Les Grands Moulins de Villancourt : hier, aujourd'hui, demain ...
Publié par Laurent Ageron, le 26 mars 2015 2.6k
Retrouvez tous les mois un épisode relatant la vie de ceux qui ont façonné ce site emblématique de l'agglomération grenobloise. Réalisation : service des archives municipales de la ville de Pont de Claix.
Chapitre 2: La terre ou l'usine, il faut choisir !
Où l'on voit les entreprises familiales accompagner l'essor de la révolution industrielle et investir pour financer les machines et stabiliser la main d’œuvre nécessaire. Les facteurs géographiques, si favorables soient-ils ne suffisent plus au développement industriel, lequel va sceller le destin de Pont de Claix et préparer les beaux jours des Moulins de Villancourt.

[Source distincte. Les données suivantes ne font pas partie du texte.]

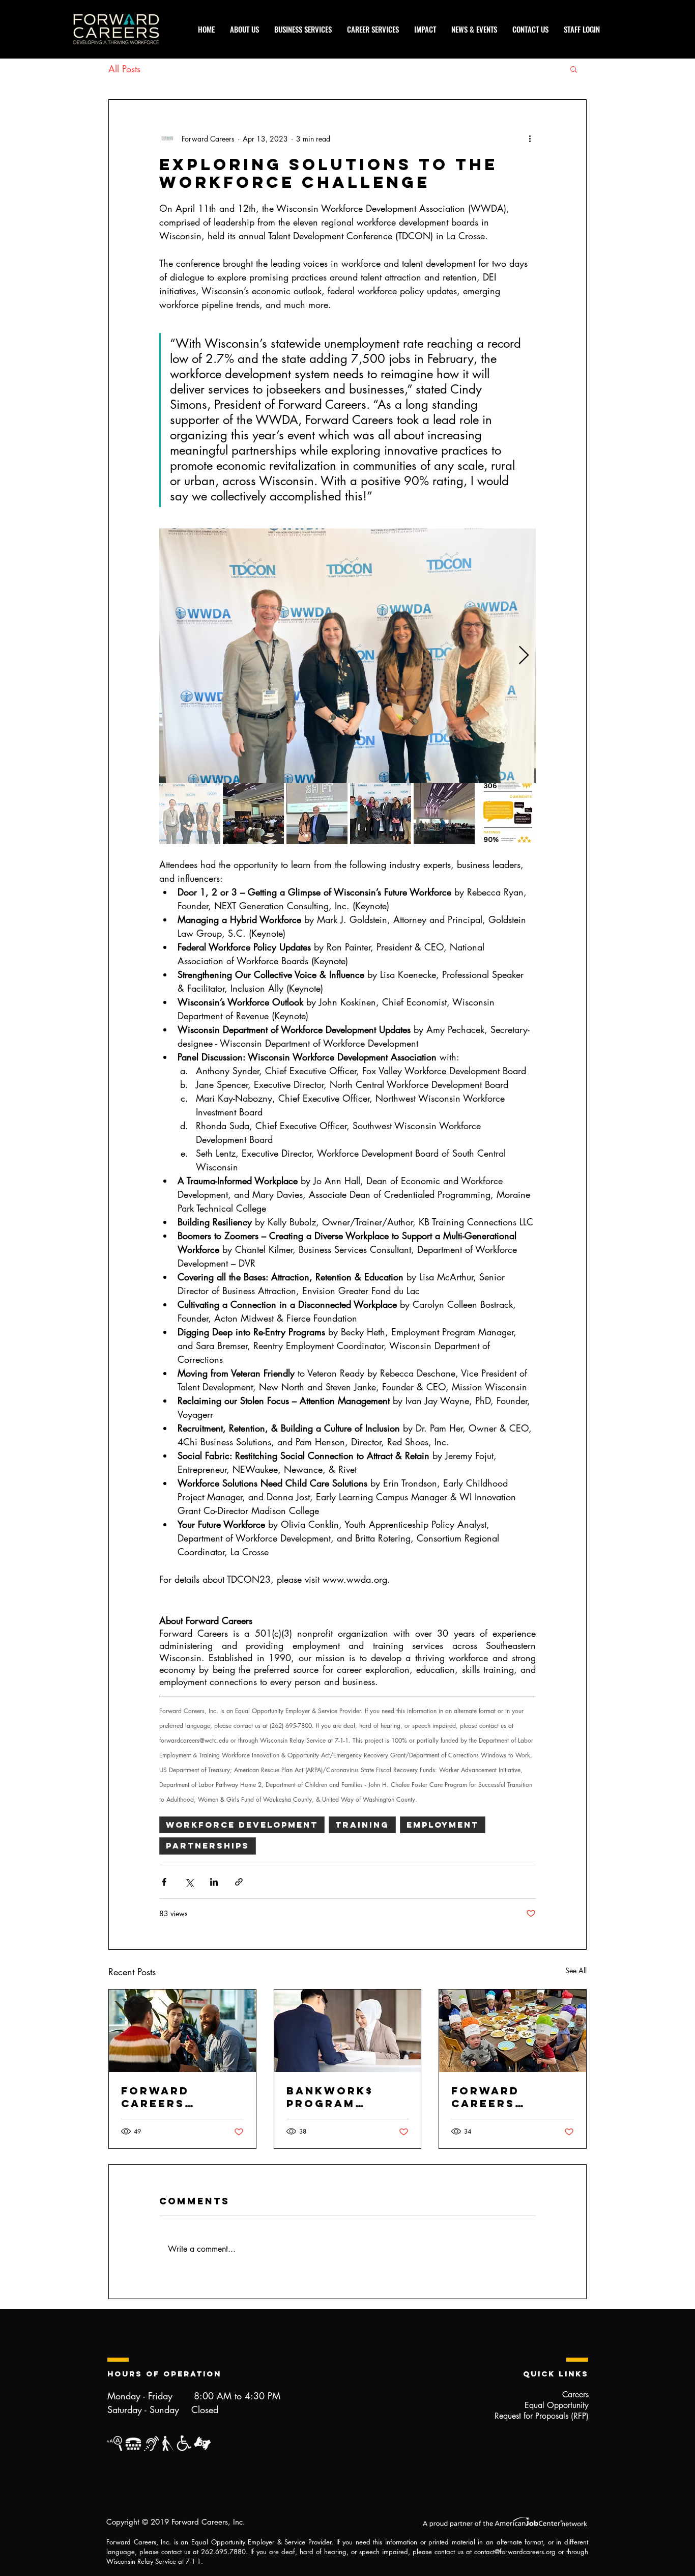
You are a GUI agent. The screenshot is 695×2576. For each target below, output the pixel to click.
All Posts (124, 68)
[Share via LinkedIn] (214, 1882)
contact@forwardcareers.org (515, 2551)
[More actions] (530, 138)
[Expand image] (347, 655)
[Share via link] (239, 1882)
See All (576, 1970)
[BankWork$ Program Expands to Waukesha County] (347, 2031)
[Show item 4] (380, 813)
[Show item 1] (189, 813)
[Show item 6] (507, 813)
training (362, 1824)
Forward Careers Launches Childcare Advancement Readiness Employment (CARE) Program (512, 2097)
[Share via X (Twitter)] (189, 1882)
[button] (573, 69)
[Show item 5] (444, 813)
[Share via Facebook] (164, 1882)
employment (443, 1824)
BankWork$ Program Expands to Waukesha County (329, 2097)
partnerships (207, 1845)
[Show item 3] (316, 813)
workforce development (242, 1824)
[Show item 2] (253, 813)
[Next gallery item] (524, 656)
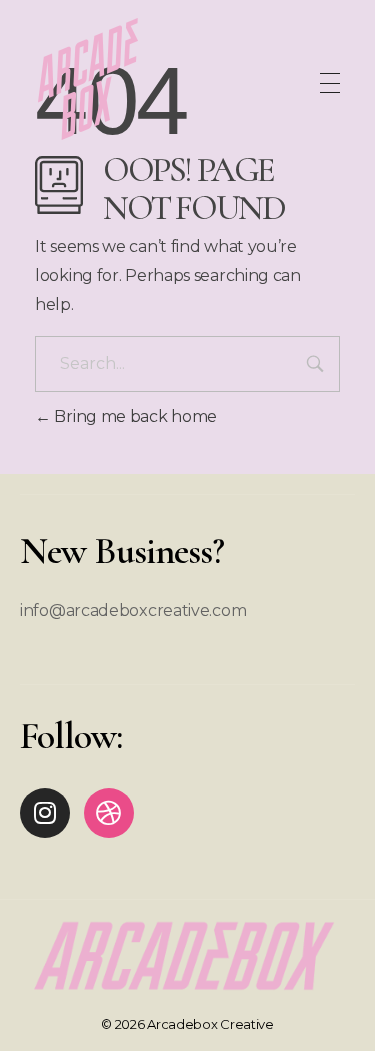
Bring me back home (134, 416)
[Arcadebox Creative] (89, 79)
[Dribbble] (109, 813)
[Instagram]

Dans la seconde moitié du dix neuvième siècle le Cours qui relie Grenoble à Pont de Claix porte alors le nom de Saint André (1), il est pour Stendhal l'enfant du pays, une « idée à la Lenôtre, placée au milieu des montagnes sauvages» , d'un effet « admirable»; une promenade très prisée : près, prairies,champs,bois et vergers se succèdent depuis Grenoble jusqu'à l'embranchement de deux routes nationales (l'une en direction de Vizille , l'autre de Sisteron) qui avant la cité ouvrière des papeteries, offrent à la vue les seules et rares maisons du parcours. Le bois qui sert à fabriquer le papier se trouve « en quantité presque illimitée dans les environs » note l'administrateur de la fabrique dont les ouvriers représentent à la fin des années 1870 le tiers de la population recensée pour la première fois. C'est à l'existence d'un canal dérivé de la Romanche que Madeleine Brun (2) attribue l'installation de «deux moulins à farine, piloirs à plâtre et à ciment, pressoirs à huile , une taillanderie , charpentiers, menuisiers ( ...) et nombreux petits commerces ». Dans la foulée, la construction d'un gare PLM, du deuxième pont sur le Drac ( le premier date de 1611), l'installation le long du cours en 1895 d'une usine de fabrication de boutons pression et la spécialisation des ateliers de construction mécanique Magnat et Simon dans la fourniture de matériel pour le traitement des chiffons (3) scellent pour longtemps l'avenir industriel de la commune.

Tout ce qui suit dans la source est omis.